▸ **PROVIDED DATA**:
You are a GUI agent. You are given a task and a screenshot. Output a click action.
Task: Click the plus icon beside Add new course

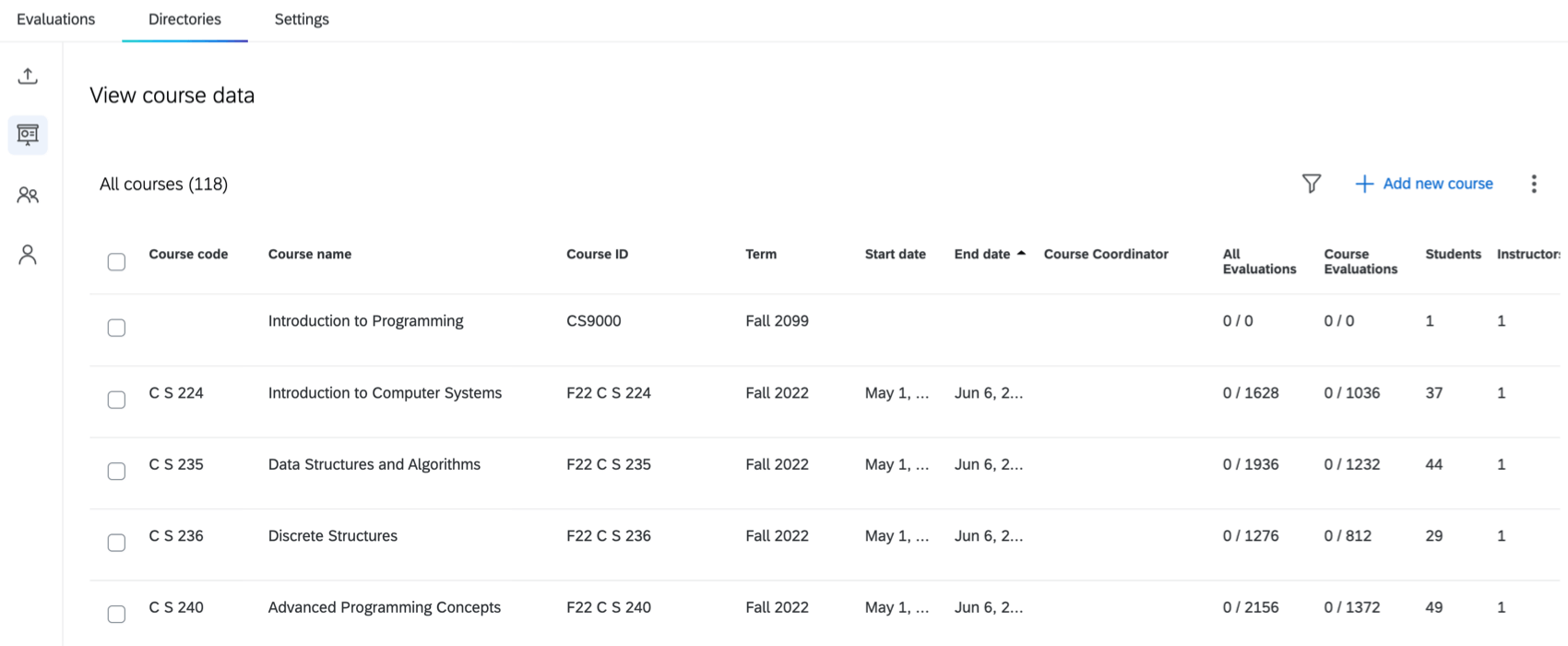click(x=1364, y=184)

---

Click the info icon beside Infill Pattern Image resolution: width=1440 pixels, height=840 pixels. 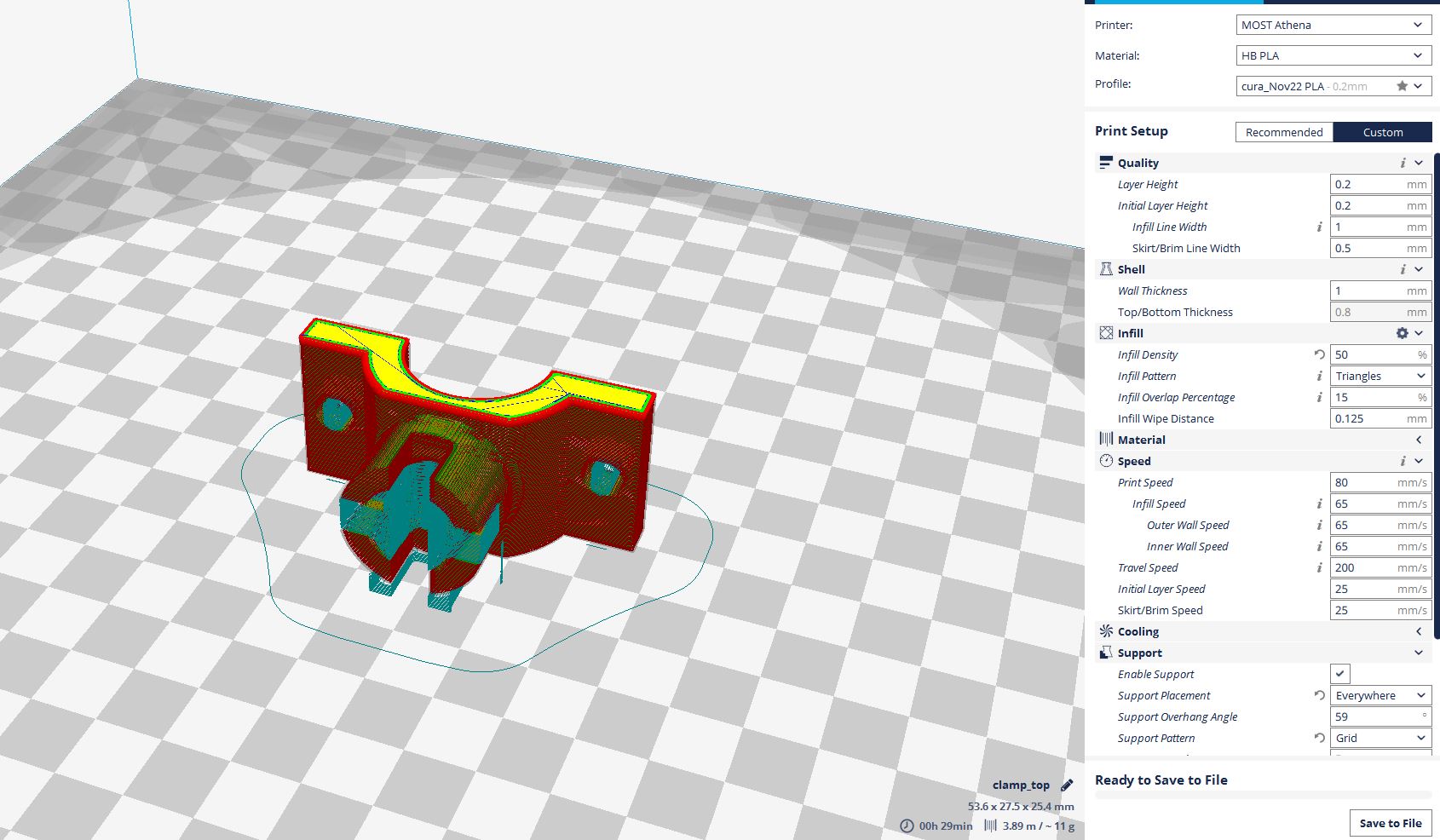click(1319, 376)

==

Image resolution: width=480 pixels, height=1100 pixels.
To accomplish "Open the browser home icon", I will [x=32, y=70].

▸ **PROBLEM DESCRIPTION**: Reproduce everything in the entries, from the line containing "You are a GUI" down to the line containing "click(x=1364, y=184)", with both of those lines included. Leave the pictures out of your answer.

▸ **SOLUTION FOR THIS EXERCISE**:
You are a GUI agent. You are given a task and a screenshot. Output a click action.
Task: Click the plus icon beside Add new course

click(x=1364, y=184)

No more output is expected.